Level 2: Unrolled and squeezed a bit more with moving pointers

void convertUVsp2UVp(
    unsigned char* __restrict srcptr, 
    unsigned char* __restrict dstptr, 
    int stride)
{
    unsigned char* endptr = dstptr + stride;
    while(dstptr<endptr){
        *(dstptr + 0)             = *(srcptr + 0);
        *(dstptr + stride + 0)    = *(srcptr + 1);
        *(dstptr + 1)             = *(srcptr + 2);
        *(dstptr + stride + 1)    = *(srcptr + 3);
        *(dstptr + 2)             = *(srcptr + 4);
        *(dstptr + stride + 2)    = *(srcptr + 5);
        *(dstptr + 3)             = *(srcptr + 6);
        *(dstptr + stride + 3)    = *(srcptr + 7);
        *(dstptr + 4)             = *(srcptr + 8);
        *(dstptr + stride + 4)    = *(srcptr + 9);
        *(dstptr + 5)             = *(srcptr + 10);
        *(dstptr + stride + 5)    = *(srcptr + 11);
        *(dstptr + 6)             = *(srcptr + 12);
        *(dstptr + stride + 6)    = *(srcptr + 13);
        *(dstptr + 7)             = *(srcptr + 14);
        *(dstptr + stride + 7)    = *(srcptr + 15);
        srcptr+=16;
        dstptr+=8;
    } 
}

Compiled with -O3 only, takes about 1.15 ms on average. This is probably as fast as it gets on a regular architecture, as per the other answer.
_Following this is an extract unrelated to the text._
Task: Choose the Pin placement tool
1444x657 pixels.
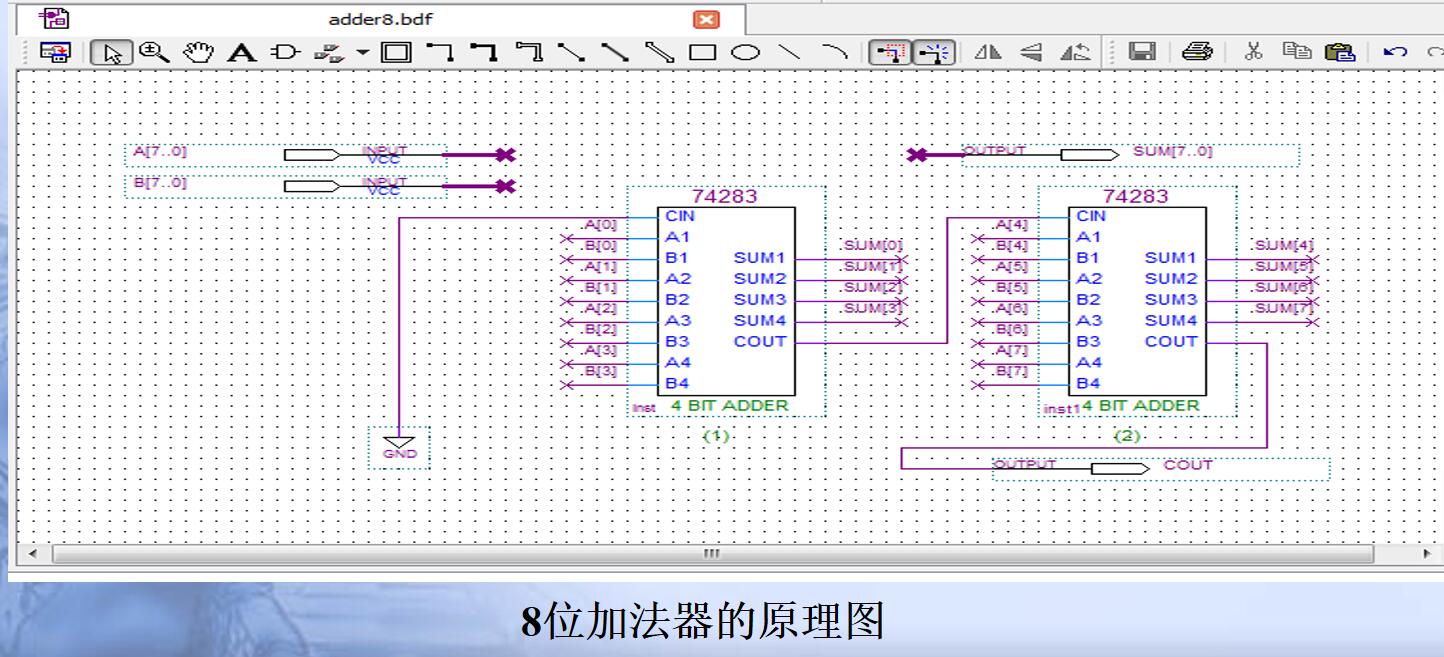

Level 3: Regular + GCC automatic NEON vectorization

void convertUVsp2UVp(
    unsigned char* __restrict srcptr, 
    unsigned char* __restrict dstptr, 
    int stride)
{
    for(int i=0;i<stride;i++){
        dstptr[i]           = srcptr[i*2];
        dstptr[i + stride]  = srcptr[i*2 + 1];
    }
}

Compiled with -O3 -mfpu=neon -ftree-vectorize -ftree-vectorizer-verbose=1 -mfloat-abi=softfp, takes about 0.6 ms on average. For reference, a memcpy of 640*480 bytes, or double the amount of what's tested here, takes about 0.6 ms on average.

As a side note, the second code (unrolled and pointered) compiled with the NEON parameters above takes about the same amount of time, 0.6 ms.